═════ Data provided
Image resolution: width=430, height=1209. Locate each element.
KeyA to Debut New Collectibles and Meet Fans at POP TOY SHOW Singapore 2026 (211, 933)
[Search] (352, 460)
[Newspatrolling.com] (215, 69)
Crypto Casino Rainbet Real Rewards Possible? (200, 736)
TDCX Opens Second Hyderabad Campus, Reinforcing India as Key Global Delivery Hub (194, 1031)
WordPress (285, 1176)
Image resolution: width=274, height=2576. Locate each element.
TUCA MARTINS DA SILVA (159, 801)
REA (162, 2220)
══════════
Reproduce nothing but the lines from the line containing "Crypto Casino Rainbet" to the last line of the data, each exactly as written.

Result below
Crypto Casino Rainbet Real Rewards Possible? (200, 736)
TDCX Opens Second Hyderabad Campus, Reinforcing India as Key Global Delivery Hub (194, 1031)
WordPress (285, 1176)
Image resolution: width=274, height=2576. Locate each element.
TUCA MARTINS DA SILVA (159, 801)
REA (162, 2220)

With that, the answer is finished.